Directions :: Your output should be the lines of the data that follow, reproduced exactly from the first through the line bearing "[Facebook-f] (477, 1879)".

(Stored data entries)
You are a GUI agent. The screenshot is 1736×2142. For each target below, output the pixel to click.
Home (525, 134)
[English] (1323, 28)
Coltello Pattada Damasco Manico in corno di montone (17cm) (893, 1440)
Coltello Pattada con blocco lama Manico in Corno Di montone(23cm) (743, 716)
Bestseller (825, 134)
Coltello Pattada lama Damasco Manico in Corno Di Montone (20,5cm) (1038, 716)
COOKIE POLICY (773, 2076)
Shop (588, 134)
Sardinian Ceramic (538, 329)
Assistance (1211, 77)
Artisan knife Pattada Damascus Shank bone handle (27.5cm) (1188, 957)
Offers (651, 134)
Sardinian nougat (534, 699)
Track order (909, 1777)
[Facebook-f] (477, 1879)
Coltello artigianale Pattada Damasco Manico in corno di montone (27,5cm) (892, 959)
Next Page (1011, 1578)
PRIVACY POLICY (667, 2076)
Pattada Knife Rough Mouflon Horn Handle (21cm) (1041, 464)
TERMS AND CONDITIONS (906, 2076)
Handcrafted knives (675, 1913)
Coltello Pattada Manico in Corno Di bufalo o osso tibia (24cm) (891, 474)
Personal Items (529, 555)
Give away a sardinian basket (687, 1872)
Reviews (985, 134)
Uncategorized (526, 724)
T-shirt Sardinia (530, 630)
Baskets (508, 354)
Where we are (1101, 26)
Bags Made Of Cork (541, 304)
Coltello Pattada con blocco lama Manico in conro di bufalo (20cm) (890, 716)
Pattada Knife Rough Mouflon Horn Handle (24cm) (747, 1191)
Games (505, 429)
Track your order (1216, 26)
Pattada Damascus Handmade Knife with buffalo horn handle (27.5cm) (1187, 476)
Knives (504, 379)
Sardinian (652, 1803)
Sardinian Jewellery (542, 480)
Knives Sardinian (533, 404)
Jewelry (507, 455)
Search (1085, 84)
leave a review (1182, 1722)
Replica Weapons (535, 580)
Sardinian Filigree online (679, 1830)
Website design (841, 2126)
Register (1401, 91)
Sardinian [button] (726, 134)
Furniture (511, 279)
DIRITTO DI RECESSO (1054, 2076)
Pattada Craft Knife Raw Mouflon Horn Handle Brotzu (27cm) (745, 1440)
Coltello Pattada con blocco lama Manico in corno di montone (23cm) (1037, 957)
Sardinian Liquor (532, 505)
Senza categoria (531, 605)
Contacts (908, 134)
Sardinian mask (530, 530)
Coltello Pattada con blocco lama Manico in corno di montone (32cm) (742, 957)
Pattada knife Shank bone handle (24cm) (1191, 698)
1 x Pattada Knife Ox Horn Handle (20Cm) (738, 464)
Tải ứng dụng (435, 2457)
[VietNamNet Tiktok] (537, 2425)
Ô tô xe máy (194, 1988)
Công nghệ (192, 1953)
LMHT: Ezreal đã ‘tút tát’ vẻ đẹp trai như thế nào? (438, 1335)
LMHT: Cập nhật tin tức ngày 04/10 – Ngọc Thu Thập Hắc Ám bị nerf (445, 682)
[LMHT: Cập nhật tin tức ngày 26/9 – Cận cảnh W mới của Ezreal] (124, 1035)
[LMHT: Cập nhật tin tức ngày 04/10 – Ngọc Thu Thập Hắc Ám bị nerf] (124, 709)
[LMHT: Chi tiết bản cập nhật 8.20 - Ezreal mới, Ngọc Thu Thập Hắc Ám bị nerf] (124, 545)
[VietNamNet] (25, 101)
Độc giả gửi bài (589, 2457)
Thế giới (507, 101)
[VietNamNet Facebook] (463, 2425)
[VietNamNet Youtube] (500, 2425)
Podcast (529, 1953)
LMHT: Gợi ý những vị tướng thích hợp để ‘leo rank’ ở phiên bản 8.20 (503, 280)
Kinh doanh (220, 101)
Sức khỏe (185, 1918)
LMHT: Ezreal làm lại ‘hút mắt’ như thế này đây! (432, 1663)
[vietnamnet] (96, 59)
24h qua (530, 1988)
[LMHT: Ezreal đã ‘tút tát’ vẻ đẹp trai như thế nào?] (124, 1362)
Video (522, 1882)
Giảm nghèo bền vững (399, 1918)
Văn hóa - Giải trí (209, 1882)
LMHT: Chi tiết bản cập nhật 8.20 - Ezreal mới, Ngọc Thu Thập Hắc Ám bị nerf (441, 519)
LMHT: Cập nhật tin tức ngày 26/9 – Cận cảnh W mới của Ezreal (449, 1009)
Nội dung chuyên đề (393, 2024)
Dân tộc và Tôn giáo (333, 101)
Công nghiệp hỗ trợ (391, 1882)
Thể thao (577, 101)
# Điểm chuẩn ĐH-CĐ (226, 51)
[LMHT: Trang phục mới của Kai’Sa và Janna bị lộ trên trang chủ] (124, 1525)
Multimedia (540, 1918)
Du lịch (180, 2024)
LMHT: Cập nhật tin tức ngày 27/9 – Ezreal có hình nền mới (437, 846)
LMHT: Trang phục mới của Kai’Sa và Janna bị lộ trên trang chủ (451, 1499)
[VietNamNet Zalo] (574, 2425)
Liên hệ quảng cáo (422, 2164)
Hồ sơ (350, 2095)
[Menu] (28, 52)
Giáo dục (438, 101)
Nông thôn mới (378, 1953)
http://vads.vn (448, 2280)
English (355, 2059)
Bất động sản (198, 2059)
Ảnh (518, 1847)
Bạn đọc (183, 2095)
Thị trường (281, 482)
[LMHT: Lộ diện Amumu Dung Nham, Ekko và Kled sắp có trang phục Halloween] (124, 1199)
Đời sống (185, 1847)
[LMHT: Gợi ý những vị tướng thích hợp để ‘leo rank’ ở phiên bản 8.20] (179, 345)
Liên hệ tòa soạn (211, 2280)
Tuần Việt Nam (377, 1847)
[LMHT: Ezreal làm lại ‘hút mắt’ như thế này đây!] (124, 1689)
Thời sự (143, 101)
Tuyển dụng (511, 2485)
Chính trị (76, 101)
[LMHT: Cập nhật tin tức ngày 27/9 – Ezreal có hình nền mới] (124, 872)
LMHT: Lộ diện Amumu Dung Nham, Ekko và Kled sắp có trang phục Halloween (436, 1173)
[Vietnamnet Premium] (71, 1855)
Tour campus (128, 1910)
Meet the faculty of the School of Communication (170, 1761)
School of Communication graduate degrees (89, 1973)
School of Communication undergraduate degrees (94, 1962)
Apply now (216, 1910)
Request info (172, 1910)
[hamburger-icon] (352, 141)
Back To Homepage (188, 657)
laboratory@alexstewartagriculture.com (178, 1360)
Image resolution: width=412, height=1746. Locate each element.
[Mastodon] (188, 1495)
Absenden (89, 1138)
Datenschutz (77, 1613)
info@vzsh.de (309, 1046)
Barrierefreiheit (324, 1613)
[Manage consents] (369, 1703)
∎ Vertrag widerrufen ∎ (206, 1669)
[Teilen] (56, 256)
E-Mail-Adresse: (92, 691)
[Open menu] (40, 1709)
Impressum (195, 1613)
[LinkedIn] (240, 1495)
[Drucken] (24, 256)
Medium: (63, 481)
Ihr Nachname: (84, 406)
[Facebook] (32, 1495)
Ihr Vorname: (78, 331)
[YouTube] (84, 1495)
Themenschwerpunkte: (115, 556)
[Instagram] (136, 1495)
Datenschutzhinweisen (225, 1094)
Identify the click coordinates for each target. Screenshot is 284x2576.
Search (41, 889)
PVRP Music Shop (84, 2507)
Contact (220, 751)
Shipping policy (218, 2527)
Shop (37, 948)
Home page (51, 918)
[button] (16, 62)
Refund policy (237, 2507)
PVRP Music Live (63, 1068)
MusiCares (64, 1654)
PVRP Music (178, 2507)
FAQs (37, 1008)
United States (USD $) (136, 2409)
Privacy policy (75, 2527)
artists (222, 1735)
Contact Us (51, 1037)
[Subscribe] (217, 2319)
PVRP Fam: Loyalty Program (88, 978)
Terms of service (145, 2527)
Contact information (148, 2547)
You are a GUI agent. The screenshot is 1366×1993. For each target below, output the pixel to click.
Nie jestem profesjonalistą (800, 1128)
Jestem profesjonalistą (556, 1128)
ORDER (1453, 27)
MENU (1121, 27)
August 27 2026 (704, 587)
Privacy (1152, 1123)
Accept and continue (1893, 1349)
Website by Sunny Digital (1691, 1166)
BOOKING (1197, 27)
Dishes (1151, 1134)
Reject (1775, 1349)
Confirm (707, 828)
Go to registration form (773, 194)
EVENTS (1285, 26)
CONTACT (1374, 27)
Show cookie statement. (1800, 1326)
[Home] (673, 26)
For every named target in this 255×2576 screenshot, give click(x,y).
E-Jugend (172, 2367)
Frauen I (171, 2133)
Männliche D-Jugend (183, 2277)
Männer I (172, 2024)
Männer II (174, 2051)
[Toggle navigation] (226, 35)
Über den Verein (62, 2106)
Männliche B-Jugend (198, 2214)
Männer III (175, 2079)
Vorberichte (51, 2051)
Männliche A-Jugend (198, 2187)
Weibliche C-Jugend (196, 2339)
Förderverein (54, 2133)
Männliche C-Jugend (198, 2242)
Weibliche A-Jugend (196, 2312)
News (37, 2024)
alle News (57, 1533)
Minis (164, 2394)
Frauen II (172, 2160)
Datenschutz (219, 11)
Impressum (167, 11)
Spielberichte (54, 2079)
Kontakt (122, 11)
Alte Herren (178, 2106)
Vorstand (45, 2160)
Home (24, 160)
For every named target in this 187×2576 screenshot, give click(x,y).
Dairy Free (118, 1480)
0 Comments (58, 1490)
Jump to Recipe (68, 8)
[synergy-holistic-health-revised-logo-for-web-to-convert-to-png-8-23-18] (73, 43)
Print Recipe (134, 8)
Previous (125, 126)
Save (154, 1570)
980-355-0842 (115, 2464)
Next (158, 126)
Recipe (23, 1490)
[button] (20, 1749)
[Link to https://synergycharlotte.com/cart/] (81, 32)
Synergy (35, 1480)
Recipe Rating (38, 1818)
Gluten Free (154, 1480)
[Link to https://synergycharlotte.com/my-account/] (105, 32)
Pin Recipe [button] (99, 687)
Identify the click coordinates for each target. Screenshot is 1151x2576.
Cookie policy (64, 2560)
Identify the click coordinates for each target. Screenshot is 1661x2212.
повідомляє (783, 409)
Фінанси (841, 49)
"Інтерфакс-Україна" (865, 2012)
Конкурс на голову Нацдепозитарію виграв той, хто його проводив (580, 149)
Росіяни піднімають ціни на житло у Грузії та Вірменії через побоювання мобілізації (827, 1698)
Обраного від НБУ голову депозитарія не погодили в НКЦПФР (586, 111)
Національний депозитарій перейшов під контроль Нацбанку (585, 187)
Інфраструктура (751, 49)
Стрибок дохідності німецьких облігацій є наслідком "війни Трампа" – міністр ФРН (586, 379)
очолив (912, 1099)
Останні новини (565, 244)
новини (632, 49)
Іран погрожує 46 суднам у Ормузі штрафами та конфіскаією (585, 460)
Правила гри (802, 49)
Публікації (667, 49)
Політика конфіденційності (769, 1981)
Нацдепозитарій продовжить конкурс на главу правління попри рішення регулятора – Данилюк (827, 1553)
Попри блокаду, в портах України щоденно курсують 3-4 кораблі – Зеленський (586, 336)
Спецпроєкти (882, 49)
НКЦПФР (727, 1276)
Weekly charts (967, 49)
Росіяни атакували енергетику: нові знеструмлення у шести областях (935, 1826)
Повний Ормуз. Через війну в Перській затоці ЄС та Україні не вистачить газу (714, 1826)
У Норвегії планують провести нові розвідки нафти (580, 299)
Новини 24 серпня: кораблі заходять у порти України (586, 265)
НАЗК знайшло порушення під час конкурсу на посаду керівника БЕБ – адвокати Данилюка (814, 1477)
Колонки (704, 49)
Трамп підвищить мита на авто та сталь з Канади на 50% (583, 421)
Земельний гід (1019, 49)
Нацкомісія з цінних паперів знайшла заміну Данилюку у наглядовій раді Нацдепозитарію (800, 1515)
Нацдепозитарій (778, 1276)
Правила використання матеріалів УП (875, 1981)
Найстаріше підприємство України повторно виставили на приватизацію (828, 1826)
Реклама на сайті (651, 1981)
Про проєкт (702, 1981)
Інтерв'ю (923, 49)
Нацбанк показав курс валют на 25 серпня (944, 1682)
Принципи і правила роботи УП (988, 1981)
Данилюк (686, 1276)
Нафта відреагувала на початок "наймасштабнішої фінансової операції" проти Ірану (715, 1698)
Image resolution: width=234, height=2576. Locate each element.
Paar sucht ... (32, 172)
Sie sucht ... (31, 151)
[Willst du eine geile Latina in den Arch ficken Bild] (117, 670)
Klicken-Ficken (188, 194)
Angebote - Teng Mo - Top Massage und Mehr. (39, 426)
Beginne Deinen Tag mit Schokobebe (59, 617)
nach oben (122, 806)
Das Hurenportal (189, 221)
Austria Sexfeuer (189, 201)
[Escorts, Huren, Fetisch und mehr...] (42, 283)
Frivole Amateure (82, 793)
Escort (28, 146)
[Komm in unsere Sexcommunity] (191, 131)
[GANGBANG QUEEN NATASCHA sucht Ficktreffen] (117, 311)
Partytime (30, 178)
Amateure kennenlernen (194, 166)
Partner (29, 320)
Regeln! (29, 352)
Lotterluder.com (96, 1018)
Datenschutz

Result of the task ::
You are a GUI agent. The screenshot is 1736×2142. For each target below, output the pixel to click.
Home (525, 134)
[English] (1323, 28)
Coltello Pattada Damasco Manico in corno di montone (17cm) (893, 1440)
Coltello Pattada con blocco lama Manico in Corno Di montone(23cm) (743, 716)
Bestseller (825, 134)
Coltello Pattada lama Damasco Manico in Corno Di Montone (20,5cm) (1038, 716)
COOKIE POLICY (773, 2076)
Shop (588, 134)
Sardinian Ceramic (538, 329)
Assistance (1211, 77)
Artisan knife Pattada Damascus Shank bone handle (27.5cm) (1188, 957)
Offers (651, 134)
Sardinian nougat (534, 699)
Track order (909, 1777)
[Facebook-f] (477, 1879)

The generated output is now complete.